精確稱取0.100 0 g葡萄糖、木糖、巖藻糖、氨基葡萄糖、鼠李糖、阿拉伯糖、氨基半乳糖、半乳糖、甘露糖、果糖、核糖，分別以體積分數80%的乙腈-水溶液定容至10 mL。再分別移取1.00 mL置于同一容量瓶中，搖勻，定容至10 mL，得到單糖標準溶液。

用熱凝膠多糖（β-1,3-glucan，單糖組成僅為葡萄糖）作為對照，稱取熱凝膠和PⅣ多糖各15 mg，分別加入2 mol/L CF3COOH 2 mL，封管后在100 ℃下反應8 h，水解產物加入甲醇，用氮吹儀吹干，反復3 次（用于除去CF3COOH）。然后用ICS-5000離子色譜儀進行色譜分析。采用CarboPac PA20（3 mm×150 mm，5 μm）色譜柱，梯度洗脫，流動相：A去離子水，B 250 mmol/L NaOH，C 1 mol/L CH3COONa，0～21 min：V（A）∶V（B）∶V（C）=97.4∶2.6∶0；21～21.1 min：V（A）∶V（B）∶V（C）=92.4∶2.6∶5.0；21.1～30 min：V（A）∶V（B）∶V（C）=77.4∶2.6∶20；30～30.1 min：V（A）∶V（B）∶V（C）=20∶80∶0；30～50 min：V（A）∶V（B）∶V（C）=20∶80∶0。流速為0.5 mL/min。

1.3.3 多糖PⅣ的紅外光譜分析

采用KBr圓盤法處理[13]：在紅外燈照射下，取少許多糖和3～4 勺KBr（多糖-KBr質量比約為1∶50）于研缽中研細，取適量壓成透光薄片上樣，使用Nicolet Nexus 470 FT-IR紅外光譜儀在4 000～500 cm－1范圍內進行檢測分析。

1.3.4 多糖PⅣ的核磁共振分析

NMR分析樣品準備[14]：將50 mg多糖PⅣ在P2O5真空干燥箱中充分干燥后溶解于0.5 mL D2O中，真空冷凍干燥，重復3 次，最后將樣品用0.5 mL D2O溶解轉移至核磁管中，丙酮作為內參，在25 ℃下進行一維1H-NMR分析，采用MestReNova軟件進行數據輔助解析。

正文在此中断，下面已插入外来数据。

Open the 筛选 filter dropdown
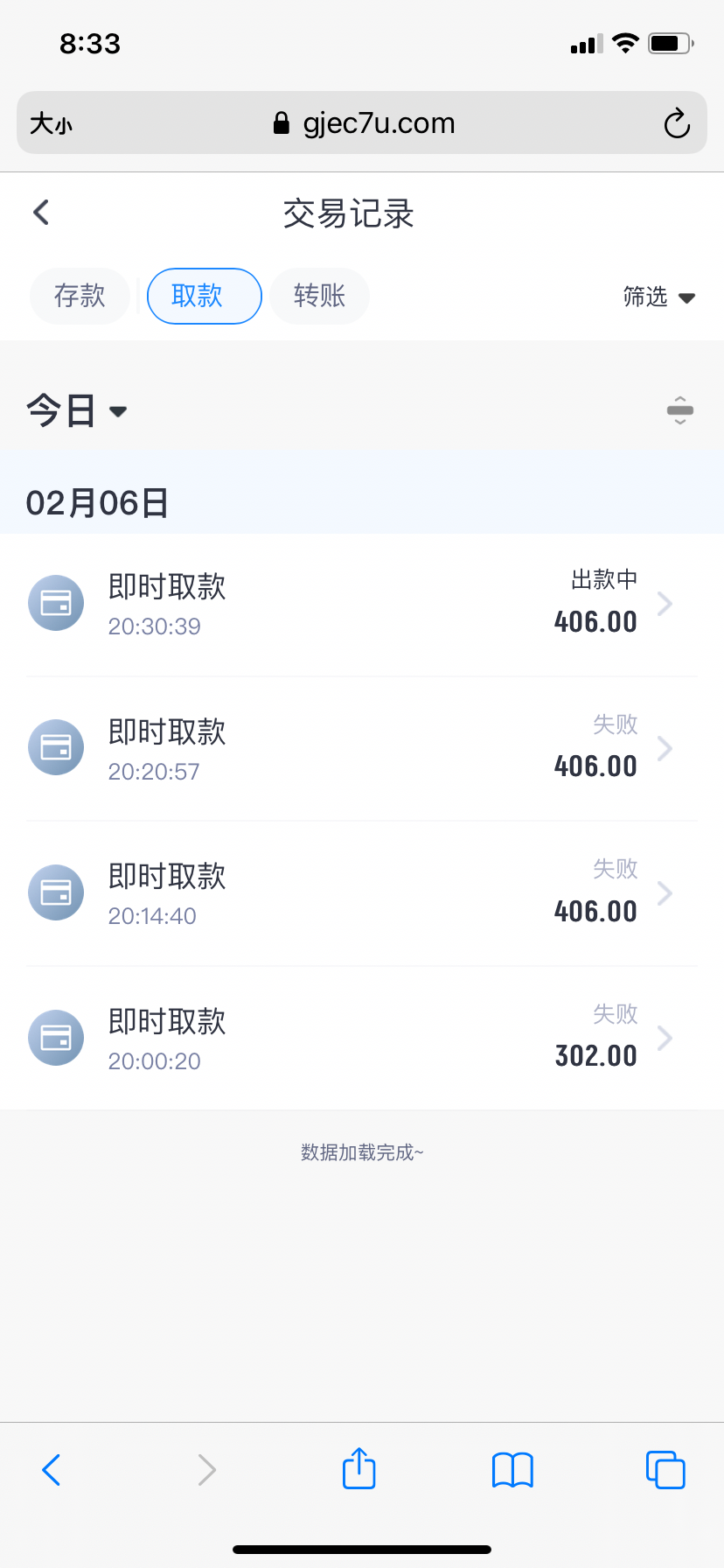[658, 298]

1.3.5 α-1,3-葡聚糖（多糖PⅣ）水解與常壓色譜分離

Dextran水解產物用Bio-Gel P4（1.6 cm×90 cm，90～180 μm）凝膠柱子進行凝膠色譜分離，用于評估Bio-Gel P4柱子的分離效果。α-1,3-葡聚糖在10 mmol/L三氟乙酸（trifluoroacetic acid，TFA）中（按照1 mg多糖∶200 μL 10 mmol/L TFA）100 ℃處理2 h，取出后立即放置冰上，等待降為室溫后，加入2 mL的甲醇，用氮氣吹干，反復3 次用于除去TFA。定容于1 mL的水中，用Bio-Gel P4凝膠柱進行色譜分離。

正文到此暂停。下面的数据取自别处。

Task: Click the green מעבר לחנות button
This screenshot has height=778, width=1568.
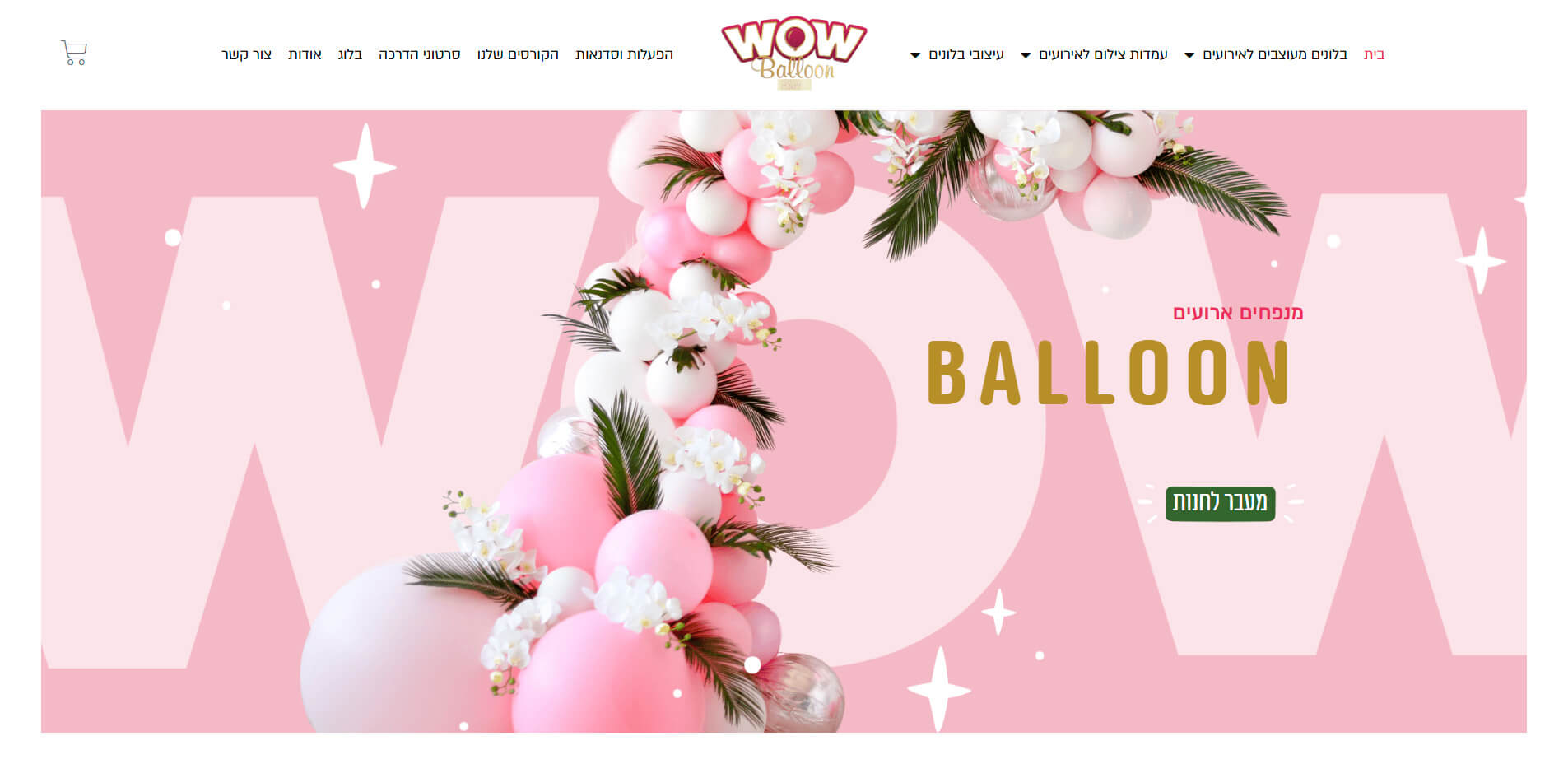Action: pyautogui.click(x=1220, y=503)
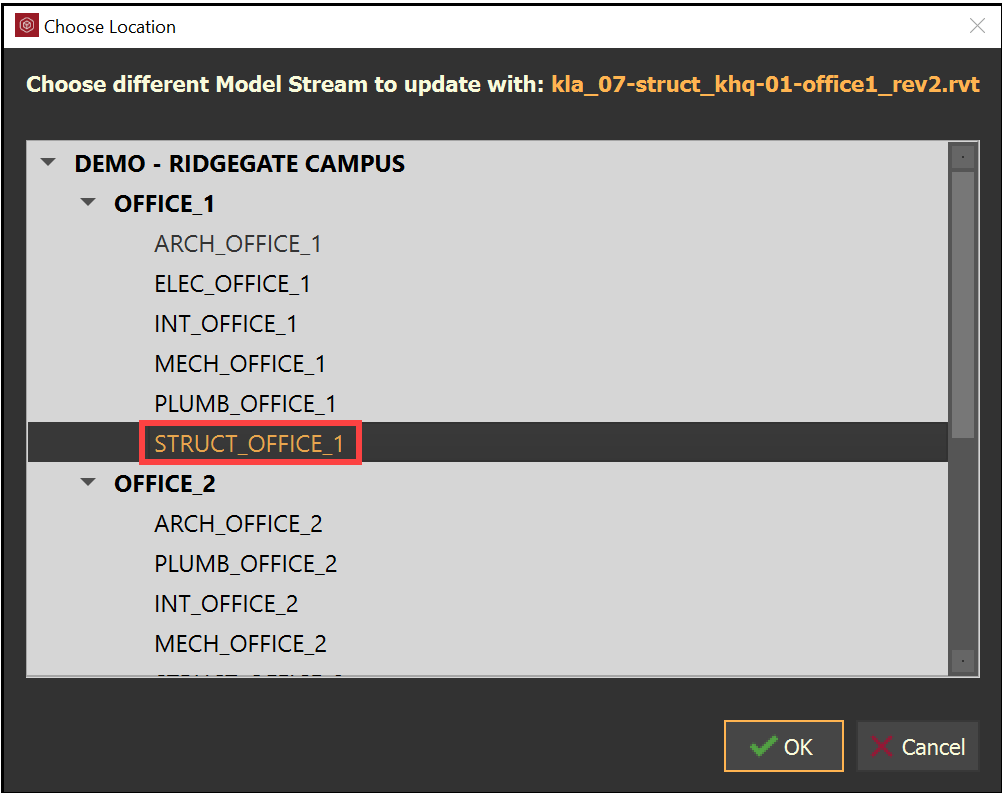Confirm selection with the OK button
Image resolution: width=1002 pixels, height=793 pixels.
(x=783, y=746)
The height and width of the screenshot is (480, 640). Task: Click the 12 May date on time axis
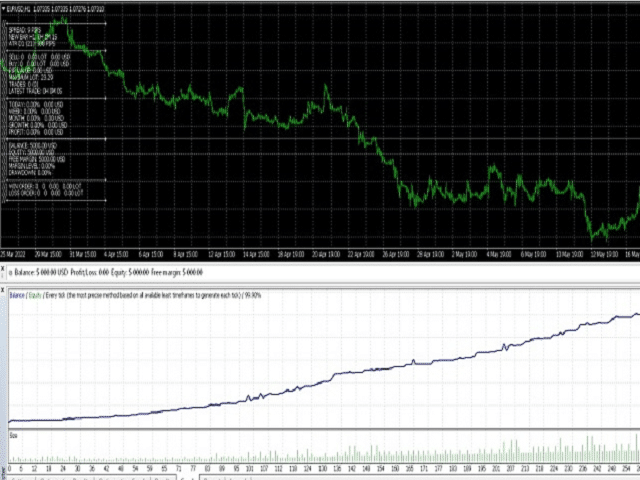click(604, 254)
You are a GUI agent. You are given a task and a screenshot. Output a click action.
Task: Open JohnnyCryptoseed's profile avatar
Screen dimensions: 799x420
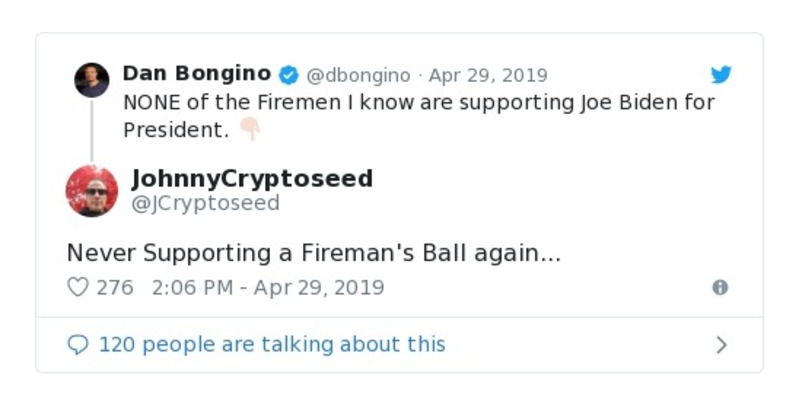coord(92,190)
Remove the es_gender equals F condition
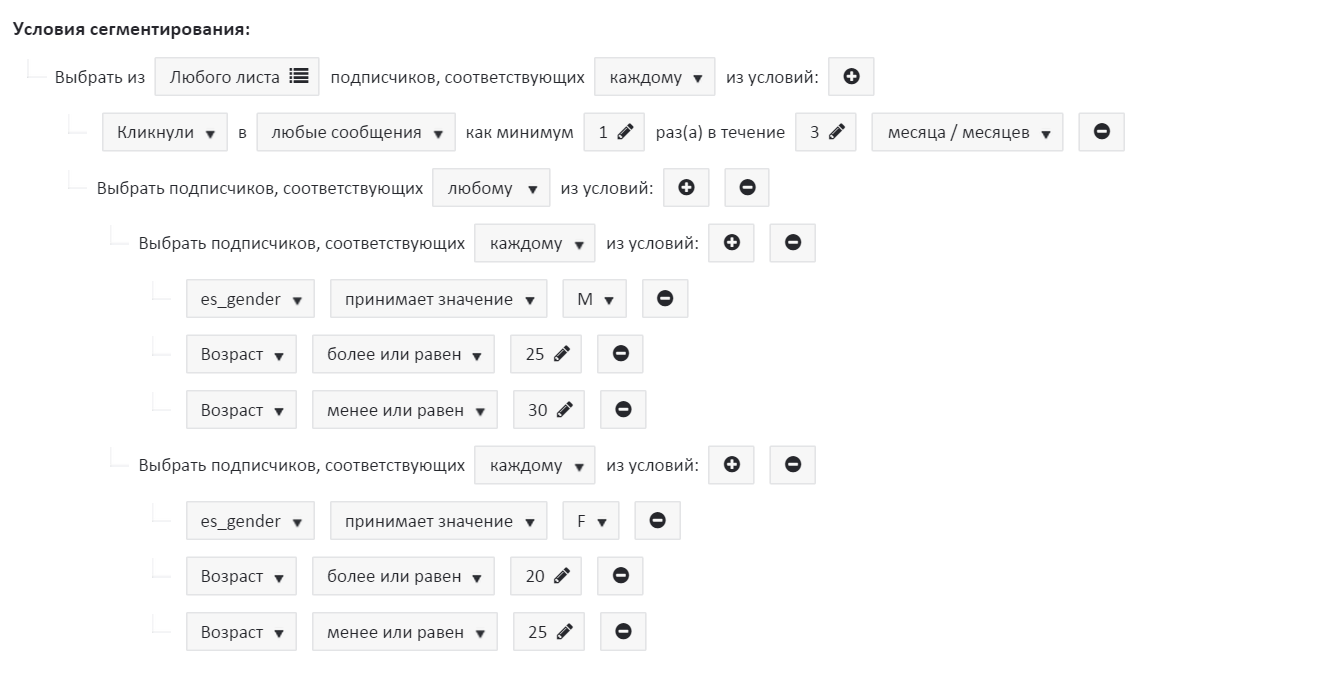This screenshot has height=673, width=1319. pos(657,521)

對于分離峰形獨立良好的寡糖組分，根據出峰時間與峰形直接歸類收集，對于分離效果不是很理想的大片段寡糖，先用MALDI-MS分析分子質量，然后再進行歸類收集。獲得的從2糖到13糖組分分別單獨收集并冷凍干燥，對每一組分，分別取出約2 μg寡糖用HPTLC板來進行分析，展開劑采用正丙醇-水（8∶3，V/V）。Orcinal做染色劑，在105 ℃下處理90 s用于顯色[15]。

1.3.6 寡糖序列質譜表征

寡糖分子質量分析[16]：ESI-MS主要用于小分子物質的分析，用ESI-MS分析大分子質量的寡糖時，則會使其裂解成大量的碎片，無法獲得大分子寡糖的分子質量，而MALDI-MS則不會破壞分子結構，因而可以用于大分子寡糖的分析，由于MALDI-MS需要基質輔助才能完成分子質量的分析，基質分子質量較小，小分子質量寡糖用MALDI-MS進行分析時則很容易被基質峰掩蓋掉。因此，在本實驗對于聚合度低于4的寡糖，用負離子ESI-MS方法測定寡糖分子質量，儀器為Micromass Q-Tof Mass Spectrometer，氮氣作為去溶劑化和霧化氣體，流速分別為250 L/h和15 L/h。源溫度為80 ℃，去溶劑溫度為150 ℃。毛細管電壓為3 kV，寡糖溶解在甲醇-水（1∶1，V/V）溶液中，寡糖濃度為5～10 pmol/μL，每次取5 μL注射入進樣口用于分析，乙腈：1 mmol/L碳酸氫銨（1∶1，V/V）作為流動相，由注射器進樣泵控制流速為10 μL/min，主要產生[M-H]－的離子碎片峰。對于聚合度高于4的寡糖，其分子質量用Waters的Micromass Tof Spec 2E-TOF儀器進行表征，寡糖首先溶解于水中，濃度為10～20 pmol/μL，取0.25 μL樣品和2-（4-羥基苯唑）苯甲酸一起加到樣品板上，室溫下等樣品板上的液體全部揮發后，樣品和助劑的混合物用乙醇重新結晶。對于中性糖，MLADI源主要產生[M+Na]+的離子碎片峰。

2 結果與分析

2.1 PⅣ的提取與結構鑒定

圖2 多糖PⅣ的單糖組成HPLC圖Fig.2 HPLC profile of monosaccharides compositions in polysaccharide PⅣ

從香菇子實體中提取α-1,3-葡聚糖已有相關報道[4]。由于所使用的材料是香菇粗提多糖，而α-1,3-葡聚糖是水不溶性多糖，在粗提過程中有可能造成α-1,3-葡聚糖的丟失，因此有必要對提取的多糖結構進行鑒定與驗證。PⅣ的單糖組成分析結果如圖2所示。因為熱凝膠的單糖組成為葡萄糖，本實驗將熱凝膠作為對照來進行分析，結果如圖2b所示，通過與單糖標準品的出峰時間進行比對，可以判斷熱凝膠的單糖組成為葡萄糖。PⅣ的單糖組成分析結果如圖2c所示，PⅣ組分中的單糖組成主要為葡萄糖，也含有少量的木糖與甘露糖。該分析結果與Zhang Pingyi等[4]的結果相一致，木糖與甘露糖應該是少量來自于LFⅣ的組分。單糖組成分析表明：PⅣ的單糖組成主要為葡萄糖。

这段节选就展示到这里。